Geochronologic datasets used in the spatiotemporal analysis

The position from the trench of the Carboniferous-Permian to Middle Jurassic magmatic arc in southwestern Gondwana as plotted in Fig. 2, is based on three previous compilations from Navarrete et al.30, del Rey et al. and Vásquez et al.41. These datasets are based on compilations of available radiometric ages (U/Pb, Ar/Ar, K/Ar, Rb/Sr) from Carboniferous to Jurassic plutonic and volcanic rocks with a subduction-related geochemical signature along southern South America and the Antarctic Peninsula. For clarity in our time-space diagrams, we plotted magmatic stages immediately before the arc shifting stages.
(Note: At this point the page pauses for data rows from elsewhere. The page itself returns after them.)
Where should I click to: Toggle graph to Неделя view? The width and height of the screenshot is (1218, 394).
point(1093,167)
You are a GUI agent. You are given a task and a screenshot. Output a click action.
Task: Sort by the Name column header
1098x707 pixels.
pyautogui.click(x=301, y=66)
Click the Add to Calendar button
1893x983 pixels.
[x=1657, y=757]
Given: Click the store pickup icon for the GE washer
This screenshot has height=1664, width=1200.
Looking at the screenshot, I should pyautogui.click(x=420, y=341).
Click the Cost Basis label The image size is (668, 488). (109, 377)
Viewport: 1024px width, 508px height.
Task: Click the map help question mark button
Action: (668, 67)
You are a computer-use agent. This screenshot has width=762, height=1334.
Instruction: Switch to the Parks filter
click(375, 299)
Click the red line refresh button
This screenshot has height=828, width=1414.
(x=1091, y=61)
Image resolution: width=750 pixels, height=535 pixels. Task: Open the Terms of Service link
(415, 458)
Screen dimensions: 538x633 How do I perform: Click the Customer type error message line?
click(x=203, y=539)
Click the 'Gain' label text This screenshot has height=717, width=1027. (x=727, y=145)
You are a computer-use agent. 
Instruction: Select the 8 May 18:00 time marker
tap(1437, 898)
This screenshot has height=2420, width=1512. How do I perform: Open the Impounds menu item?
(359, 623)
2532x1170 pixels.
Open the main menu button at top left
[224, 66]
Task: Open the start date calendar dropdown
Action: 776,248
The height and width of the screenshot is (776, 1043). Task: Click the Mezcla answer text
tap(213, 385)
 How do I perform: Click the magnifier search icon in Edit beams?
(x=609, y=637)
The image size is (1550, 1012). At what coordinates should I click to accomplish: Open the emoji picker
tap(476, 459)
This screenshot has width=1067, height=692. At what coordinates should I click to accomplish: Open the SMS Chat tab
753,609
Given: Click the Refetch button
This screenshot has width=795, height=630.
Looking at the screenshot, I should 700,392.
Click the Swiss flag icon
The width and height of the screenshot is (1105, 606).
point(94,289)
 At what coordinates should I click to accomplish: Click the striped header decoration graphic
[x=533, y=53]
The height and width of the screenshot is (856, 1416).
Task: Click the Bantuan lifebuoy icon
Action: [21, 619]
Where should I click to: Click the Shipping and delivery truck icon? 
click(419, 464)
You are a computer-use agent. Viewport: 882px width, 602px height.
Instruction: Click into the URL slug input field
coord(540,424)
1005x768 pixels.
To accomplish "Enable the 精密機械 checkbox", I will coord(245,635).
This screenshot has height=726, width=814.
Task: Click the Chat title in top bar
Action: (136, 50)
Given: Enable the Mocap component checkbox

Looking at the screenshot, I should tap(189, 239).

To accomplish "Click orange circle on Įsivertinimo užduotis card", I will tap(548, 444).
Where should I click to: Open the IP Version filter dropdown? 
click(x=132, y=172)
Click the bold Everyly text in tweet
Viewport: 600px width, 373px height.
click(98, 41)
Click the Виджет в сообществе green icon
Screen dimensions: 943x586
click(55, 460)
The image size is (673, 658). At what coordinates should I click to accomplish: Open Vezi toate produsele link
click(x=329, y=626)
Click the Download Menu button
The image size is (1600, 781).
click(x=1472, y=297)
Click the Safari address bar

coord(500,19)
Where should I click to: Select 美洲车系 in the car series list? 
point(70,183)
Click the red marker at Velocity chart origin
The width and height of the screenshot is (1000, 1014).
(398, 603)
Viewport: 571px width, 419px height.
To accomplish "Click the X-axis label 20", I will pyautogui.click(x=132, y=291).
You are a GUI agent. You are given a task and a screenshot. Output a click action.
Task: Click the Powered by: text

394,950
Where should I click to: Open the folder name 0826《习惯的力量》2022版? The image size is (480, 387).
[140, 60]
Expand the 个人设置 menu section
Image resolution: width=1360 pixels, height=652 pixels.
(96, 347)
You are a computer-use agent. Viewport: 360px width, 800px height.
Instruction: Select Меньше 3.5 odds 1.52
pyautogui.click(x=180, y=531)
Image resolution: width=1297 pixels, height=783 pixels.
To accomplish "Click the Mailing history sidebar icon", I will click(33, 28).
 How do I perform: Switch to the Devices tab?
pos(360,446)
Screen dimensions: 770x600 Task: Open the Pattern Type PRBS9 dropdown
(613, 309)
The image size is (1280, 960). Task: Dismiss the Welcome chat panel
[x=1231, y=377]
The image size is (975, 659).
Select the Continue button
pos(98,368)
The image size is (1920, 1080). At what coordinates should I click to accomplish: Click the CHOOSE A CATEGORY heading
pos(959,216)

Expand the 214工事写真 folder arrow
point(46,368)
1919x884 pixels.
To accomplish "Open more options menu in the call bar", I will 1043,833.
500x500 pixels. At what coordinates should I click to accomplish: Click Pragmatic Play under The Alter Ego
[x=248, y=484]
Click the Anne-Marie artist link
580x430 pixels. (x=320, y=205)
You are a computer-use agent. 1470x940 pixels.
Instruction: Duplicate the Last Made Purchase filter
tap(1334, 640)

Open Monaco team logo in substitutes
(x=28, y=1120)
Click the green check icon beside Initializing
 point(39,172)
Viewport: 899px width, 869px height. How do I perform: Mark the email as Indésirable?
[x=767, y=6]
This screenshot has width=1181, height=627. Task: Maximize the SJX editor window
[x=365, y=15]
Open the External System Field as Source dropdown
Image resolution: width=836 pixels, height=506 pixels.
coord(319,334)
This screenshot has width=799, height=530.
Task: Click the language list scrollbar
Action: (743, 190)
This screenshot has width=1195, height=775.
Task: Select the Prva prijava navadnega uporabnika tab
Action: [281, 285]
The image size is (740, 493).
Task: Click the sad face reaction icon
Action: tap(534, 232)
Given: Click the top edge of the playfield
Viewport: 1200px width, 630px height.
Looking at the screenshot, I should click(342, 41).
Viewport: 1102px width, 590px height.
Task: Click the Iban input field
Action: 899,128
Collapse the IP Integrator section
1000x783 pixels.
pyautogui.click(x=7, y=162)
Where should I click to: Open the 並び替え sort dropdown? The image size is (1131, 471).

Hence, arc position north of 41°S starts in the Carboniferous, while in the south it starts in the Permian. Geochronologic data and arc distances used in the space-time diagrams in Fig. 2b–d, are provided in the supplementary date (Table S1). Distance to arc rock ages was plotted perpendicular to the reconstructed margin. We did not take into account shortening in the upper-plate and subduction erosion. Hence, plotted arc-to trench distances represent a minimum value.

Construction of geochemical fields

We extracted La/Nb ratios from Rosenbaum et al. for the different Italian magmatic environments linked to slab-tear, mixed slab-tear with subduction, slab break-off and undisturbed arc. In Fig. 3b, we plotted the approximate La/Nb ratios for each tectonic setting; slab-tearing (~1–4.5); continental subduction arc (~1.7–8); mixed subduction arc and slab-tearing (~1.8–7), and slab break-off (~2.5–9). Rosenbaum et al. do not explain why slab break-off and slab tear yield different La/Nb ratios. In this regard, numerical modeling and geochemical studies indicate that these two processes result in contrasting dynamics in the subduction system, mantle flow pattern, and related mixing of the mantle. In slab break-off settings, dehydration and melting of the tip of the detaching slab is more likely the main cause for magmatism57, which may explain the more variable La/Nb ratio2 in this setting. On the other hand, in slab-tearing settings the amount of mantle material exchanged between the arc and sub-slab mantle is more significant than in slab break-off events66,67, which probably explains the more marked asthenospheric signature in the latter setting2.

In our plot, we differentiate samples with basic to intermediate composition to provide a closer idea of the magma source, as isotopic data from the Pre-Cuyano synrift units is limited. Geochemistry data used in the Nb vs. La/Nb diagram in Fig. 3b is provided in the supplementary data (Table S2).